Assignment → What you return should be every line below, word for word, and none of the images.

**** Dataset content

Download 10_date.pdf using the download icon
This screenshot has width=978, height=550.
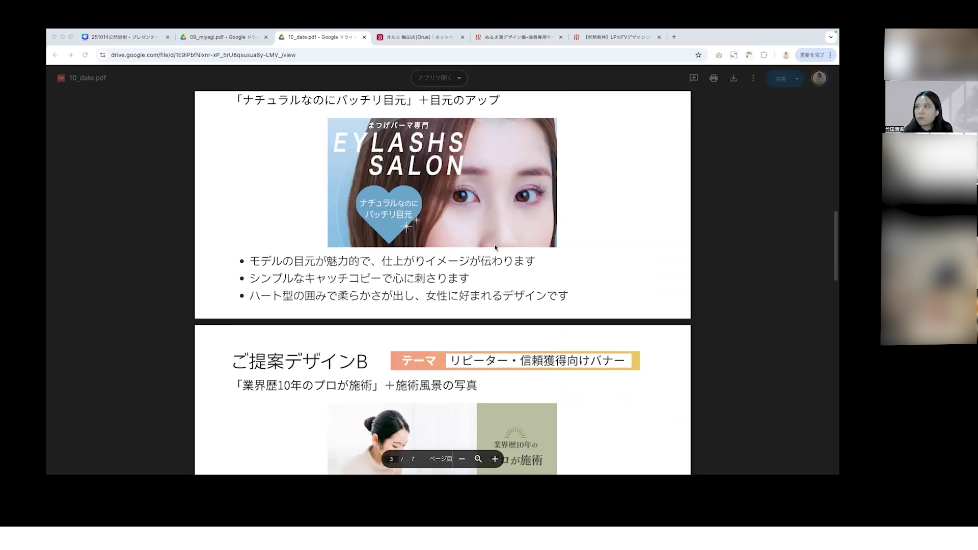[x=734, y=78]
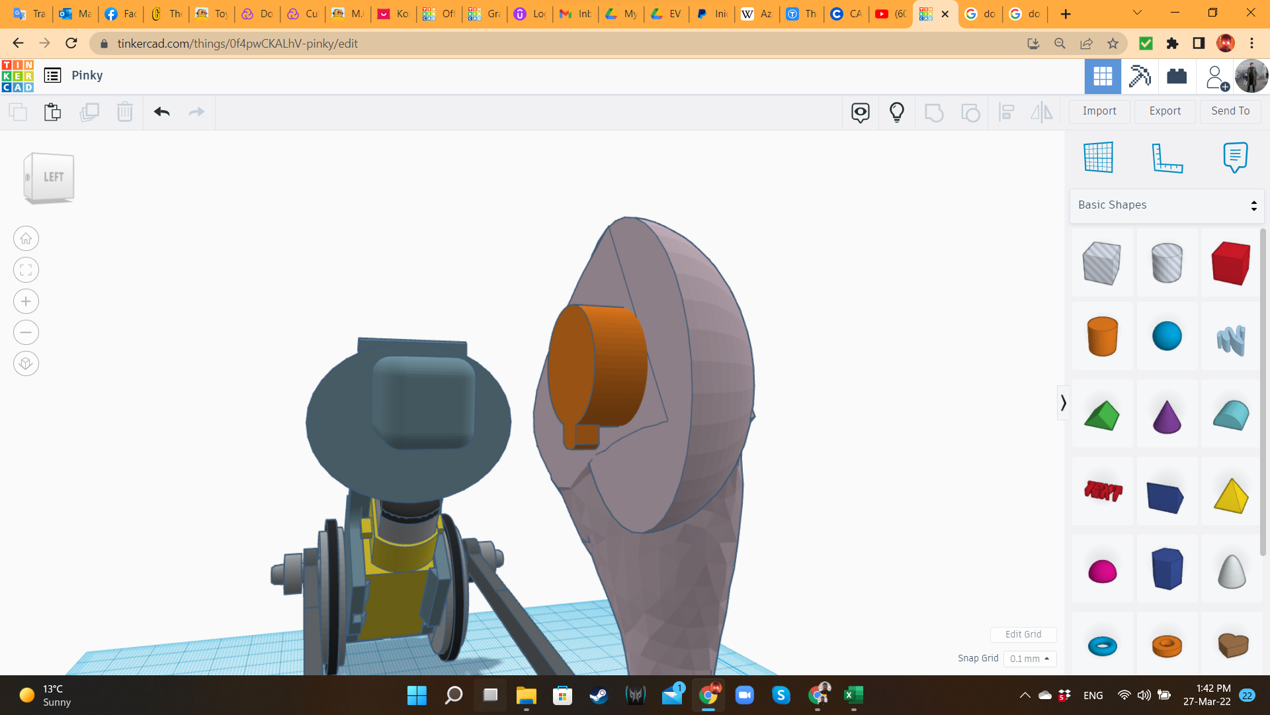Open Snap Grid 0.1 mm dropdown
1270x715 pixels.
(1030, 659)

********

Finished task →
Download 10_date.pdf using the download icon
This screenshot has width=978, height=550.
[x=734, y=78]
Open Snap Grid 0.1 mm dropdown
1270x715 pixels.
(1030, 659)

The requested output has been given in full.